Jacquounet : oui, ce sont des séchoirs à tabac.
Monsieur Grisard : il est des questions qu’on ne pose que la nuit tombée, quand les enfants sont couchés. Vous l’avez fait à juste raison ! Que la vie vous soit douce !
Le Président s’est parfaitement tenu, droit dans ses bottes, nickel-chrome, à côté du Grand Jacques qui le surveillait comme le lait sur le feu.
Comme on peut l’imaginer à lire le Grand Jacques, un soupçon de crème dans un plat, et le voilà reparti dans les affres des recettes à l’Escoffier, époque bénie où il n’aurait jamais pu imaginer passer en 5 sup dans la Walker alors que le Brévent eut été probablement son nirvana.
IL a tenu et je peux le certifier : il a fini toutes ses assiettes.
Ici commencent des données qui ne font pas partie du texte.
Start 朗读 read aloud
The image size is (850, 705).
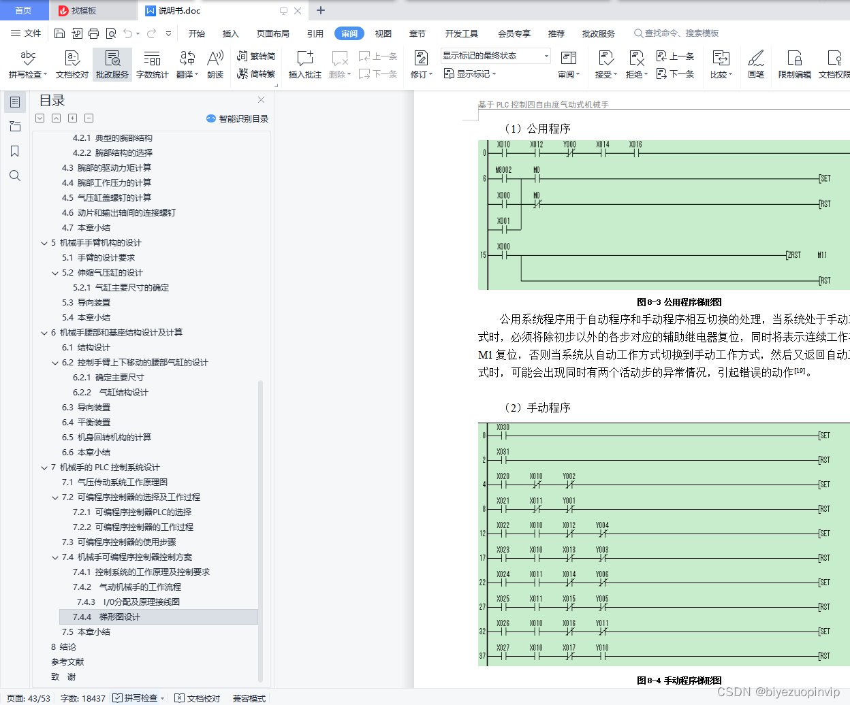[217, 65]
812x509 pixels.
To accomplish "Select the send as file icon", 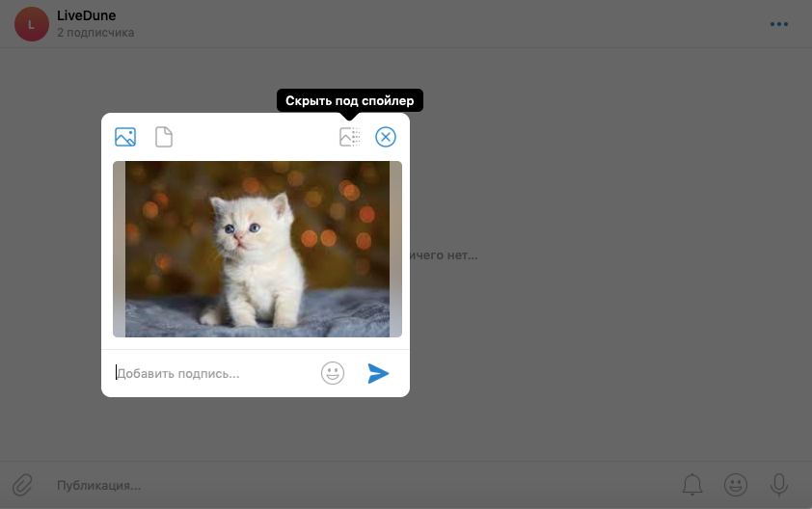I will click(x=164, y=137).
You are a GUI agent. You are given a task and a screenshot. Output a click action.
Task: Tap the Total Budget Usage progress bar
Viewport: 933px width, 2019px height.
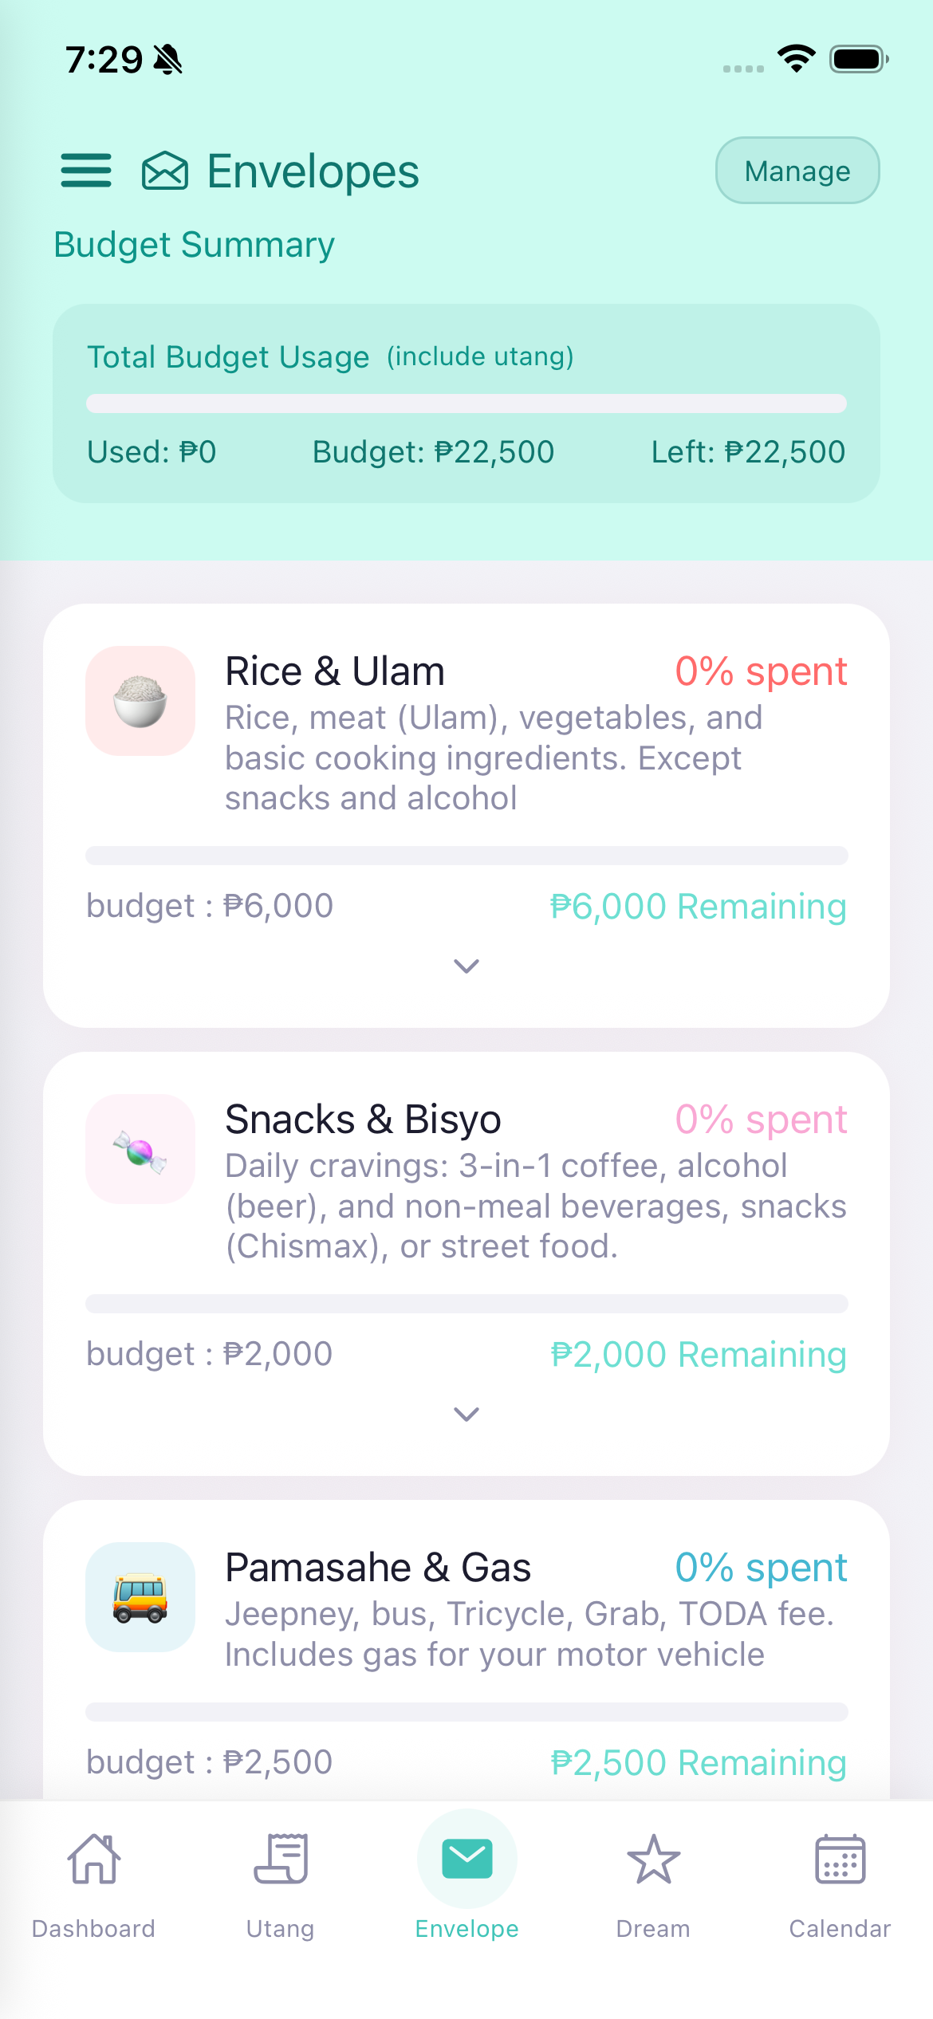(467, 403)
Il fut grand, majestueux, olympien.
Apres minuit, naturellement, voila le blaireau
http://www.youtube.com/watch?v=U...
Monsieur Perrin honoré du titre Grand Jacques parait un peu protestant calviniste "selon le commentaire de Monsieur Mauss". Pour un homme de souche valaisanne, je n’y crois pas!
Pour info, en escalade, il y a le rapport poids/puissance à surveiller…
Bravo pour ces photos superbes! salivantes, tant envers les plats qu’à l’égard de la jolie jeune femme(on dirait agecanonix et falbala…)à côté de JP Haeberlin
ça fait envie!!
bertrand
Un pont trop loin: les séchoirs n’ont pas séché que le tabac, même notre inspecteur Jack a cru que le bois suffisait pour confondre la route de l’Illhaeusern avec celle de Madison, manque quand même l’émouvante beauté de Meryll Strip sous la lumière du sud.
"manque quand même l’émouvante beauté de Meryll Strip sous la lumière du sud."
… Et le doute cornélien d’une épouse légitime, qu’elle interpréta avec brio devant la caméra du vieux Clint (et à ses côtés) !
Merci Mr Perrin, ce petit reportage à l’intérieur même du bonheur me fait naître un sourire enfantin, il nourrit mon âme de gourmand et mes souvenirs de chanceux.
Chanceux de pouvoir, depuis quelques temps, côtoyer d’un peu plus près cette famille de "conjugueurs" des plaisirs, simple famille, simplement Impressionnante.
Chanceux, encore plus, d’avoir au plus profond de moi tous mes souvenirs de grands moments partagés avec ma famille dans ce lieu crée, il semblerait, pour arracher à la morosité quelques moments de délices.
Quand je pense que Môssieur Mauss m’admonestait hier sur ma masculinisation intempestive du Clos Ste-Hune.
Ici Meryll Strip sonne un peu en lapsus inconvenant… (que Meryl Streep nous pardonne).
Bon, il est temps de remettre les hangars à tabac au milieu du village. Effectivement, ça y ressemble et Jean Nouvel s’en est visiblement inspiré pour le St-James à Bordeaux.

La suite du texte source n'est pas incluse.